The artist Israel Silvestre the Younger, who came from a French painter, illustrator, and engraver family of the 16th Century, was born on August 13, 1621 in Nancy. He already lost his parents in 1631 and went to Paris to be with his uncle Israel Henriet. The latter accepted him as a student and promoted the artistic talent of his nephew, which was evident at a young age. In addition, Silvestre studied with Jacques Callot (1592–1635) and met his friend Stefano della Bella (1610–64).
In 1640, the artist took his first trip through Italy, which was followed by others in 1643–44 and 1653. In 1659, he finally settled in Paris with his uncle but the latter died in 1661. Israël Silvestre took on the French nationality in this year. Two years later, he was appointed as the court painter and engraver by the French King Louis XIV (1638–1715). By commission of the French Minister of the Navy and Finance Jean-Baptiste Colbert (1619–83), the artist travelled through Lorraine and the Champagne in order to chronicle the newly conquered places in 1665. Altogether, the etched work by the artist covered more than 1000 pages and became an extremely informative document for the topography of France and Italy in the 17th Century. Israël Silvestre artistically recorded almost every place, monument, and castle of importance in these two countries. In addition, his works also include views of Rome and Paris, scenes from the Plaisirs de l’Isle enchantée, and festivals or amusements for the King of Versailles. Many of his drawings are now seen at the Louvre and the British Museum in London.

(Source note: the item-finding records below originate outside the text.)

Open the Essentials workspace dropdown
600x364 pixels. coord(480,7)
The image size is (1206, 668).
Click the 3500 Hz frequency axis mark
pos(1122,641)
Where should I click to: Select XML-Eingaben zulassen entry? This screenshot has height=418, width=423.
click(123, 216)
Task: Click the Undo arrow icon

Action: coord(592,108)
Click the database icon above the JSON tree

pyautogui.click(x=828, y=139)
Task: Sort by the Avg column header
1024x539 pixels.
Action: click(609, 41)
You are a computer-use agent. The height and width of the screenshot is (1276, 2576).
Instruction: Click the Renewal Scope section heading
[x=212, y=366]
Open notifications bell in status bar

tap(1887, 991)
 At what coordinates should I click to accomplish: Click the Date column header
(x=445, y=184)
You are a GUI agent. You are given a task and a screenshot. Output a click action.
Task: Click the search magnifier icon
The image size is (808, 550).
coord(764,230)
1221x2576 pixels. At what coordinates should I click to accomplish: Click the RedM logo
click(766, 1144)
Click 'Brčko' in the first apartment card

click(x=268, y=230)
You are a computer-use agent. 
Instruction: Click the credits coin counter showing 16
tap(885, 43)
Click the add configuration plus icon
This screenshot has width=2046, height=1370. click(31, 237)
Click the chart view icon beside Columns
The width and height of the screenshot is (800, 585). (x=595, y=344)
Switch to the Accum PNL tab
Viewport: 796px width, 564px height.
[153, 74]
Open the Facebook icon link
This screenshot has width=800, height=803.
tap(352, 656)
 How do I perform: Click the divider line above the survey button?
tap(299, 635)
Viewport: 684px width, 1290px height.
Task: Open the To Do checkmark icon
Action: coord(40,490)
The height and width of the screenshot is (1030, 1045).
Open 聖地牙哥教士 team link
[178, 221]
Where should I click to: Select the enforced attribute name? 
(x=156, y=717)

Starting on January 1, 1667, Israël Silvestre was the drawing-master for the pages of the Great Royal Stables and lived in the Louvre with his family beginning on April 10, 1668. He was accepted into the Académie Royale on December 6, 1667 and appointed as the drawing-master for the Dauphin on April 21, 1673. He held this office for twelve years.
Israël Silvestre died on October 11, 1691 in Paris.